[Your instructions]
Present the lines of the entries below as one numbered list. Skip blank lines and leave out the pictures.

Start of Data rows

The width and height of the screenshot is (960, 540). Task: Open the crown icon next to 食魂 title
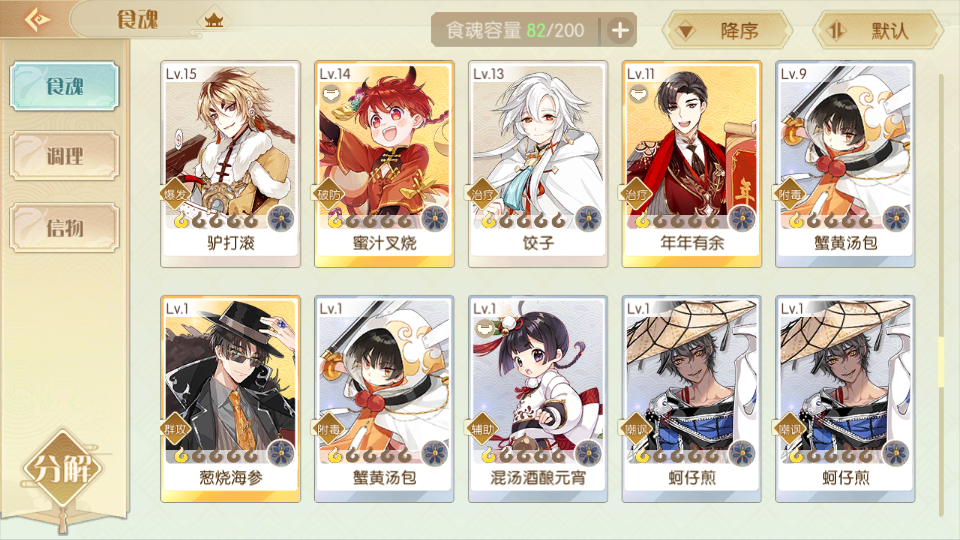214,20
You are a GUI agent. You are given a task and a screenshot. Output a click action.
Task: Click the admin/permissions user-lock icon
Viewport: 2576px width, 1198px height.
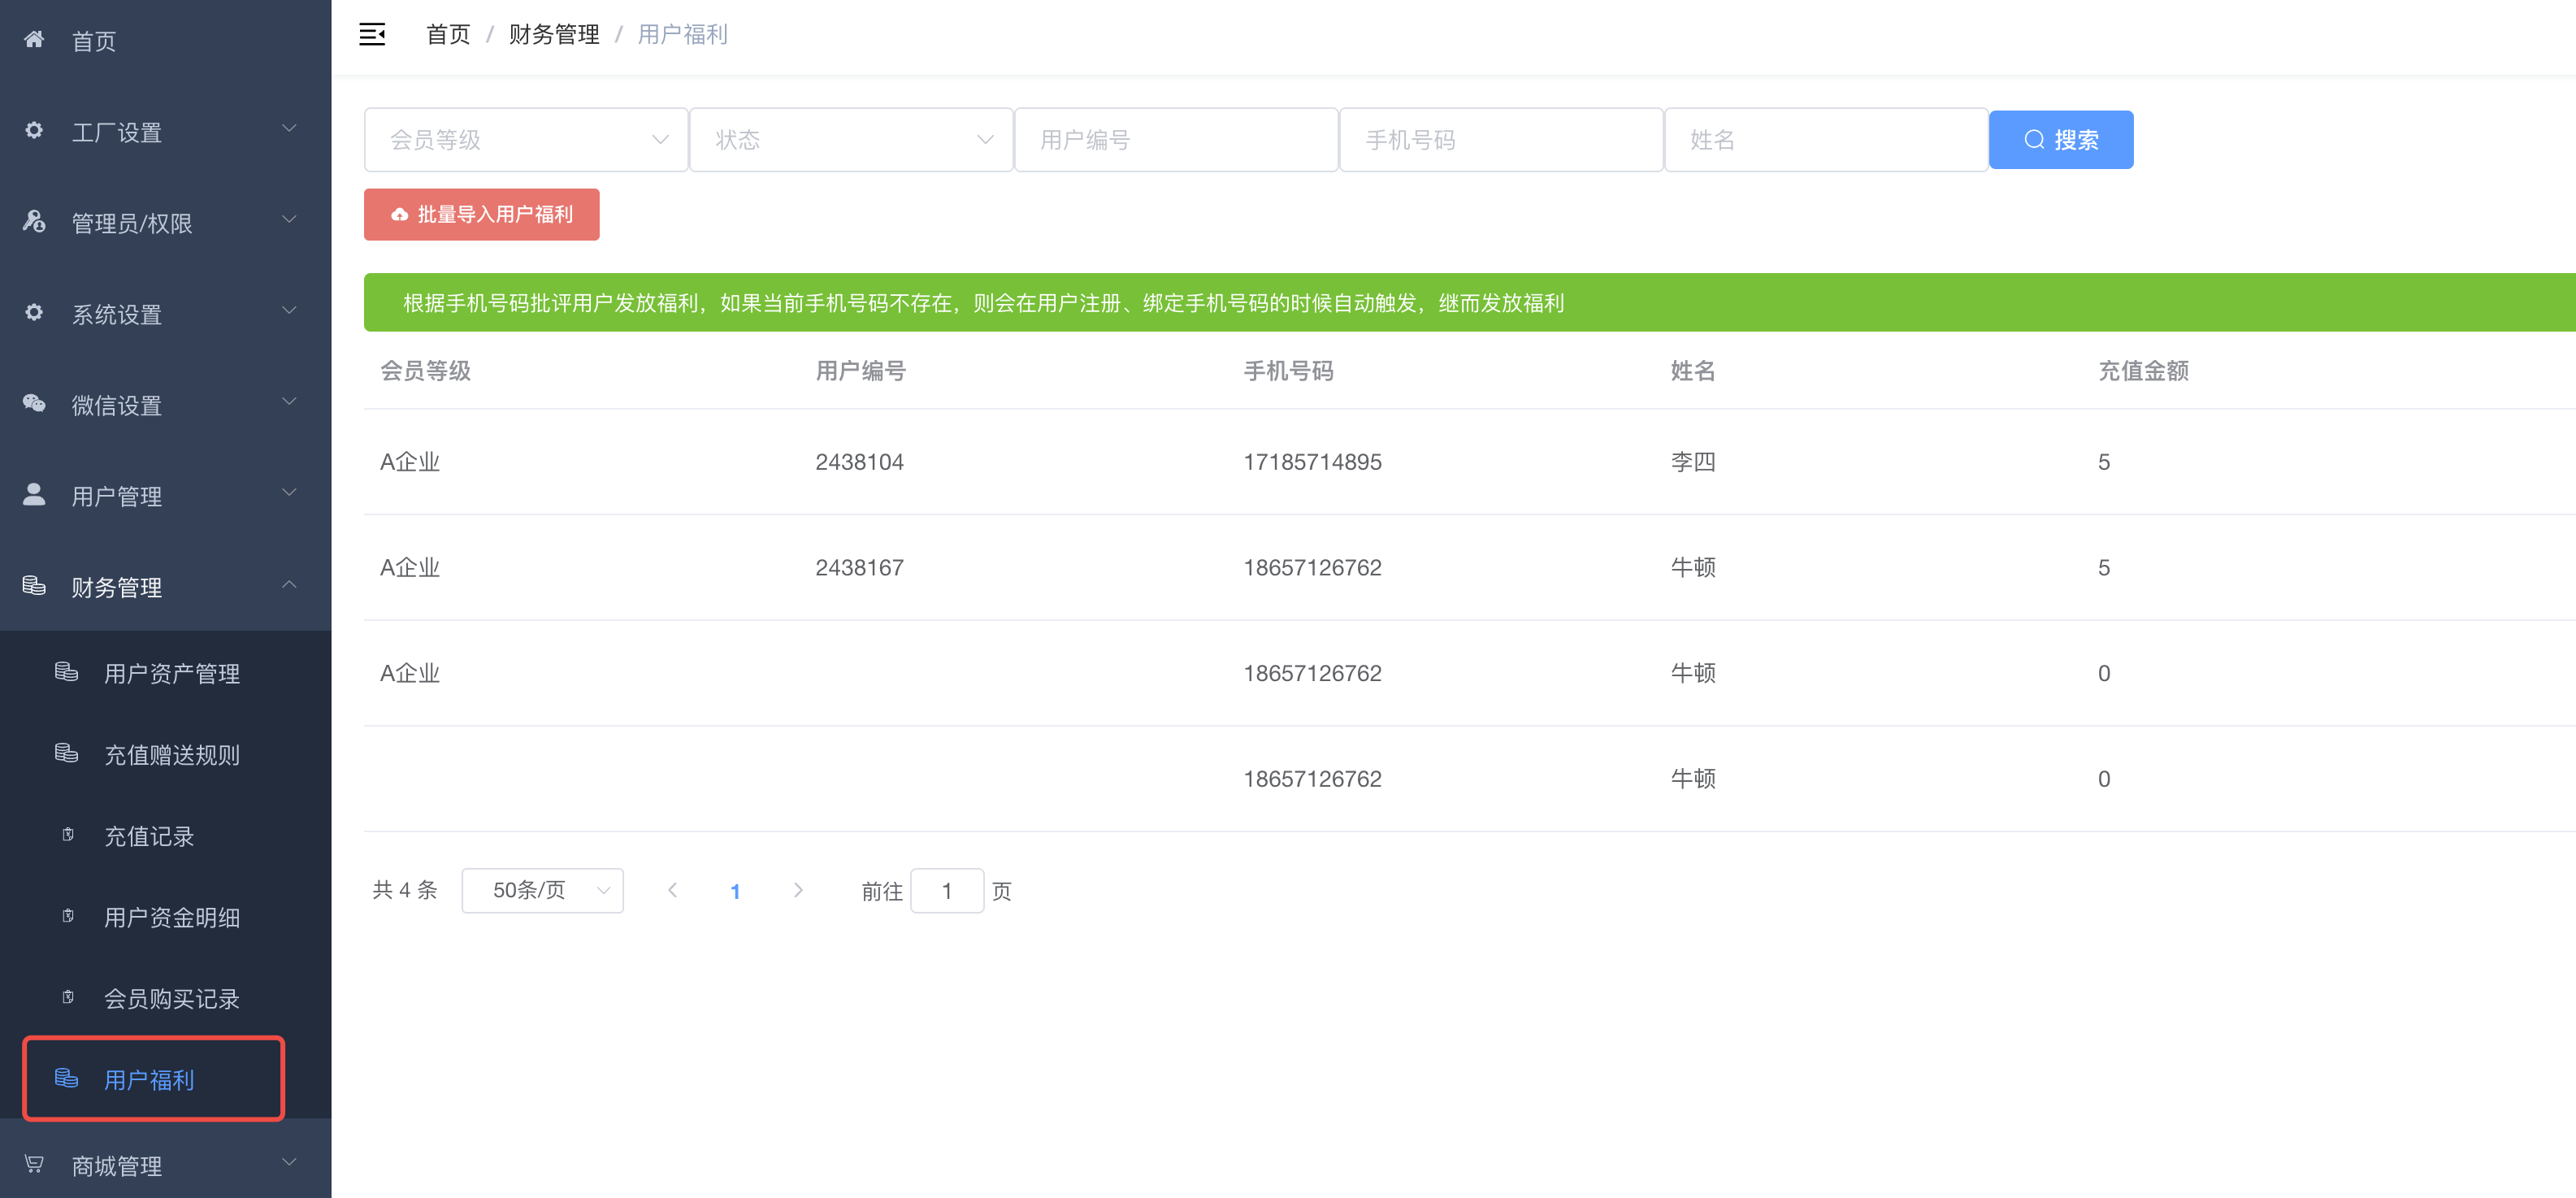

End of Data rows

[Task result]
1. The width and height of the screenshot is (960, 540). Task: Open the crown icon next to 食魂 title
2. 214,20
3. You are a GUI agent. You are given a task and a screenshot. Output a click action.
4. Task: Click the admin/permissions user-lock icon
5. Viewport: 2576px width, 1198px height.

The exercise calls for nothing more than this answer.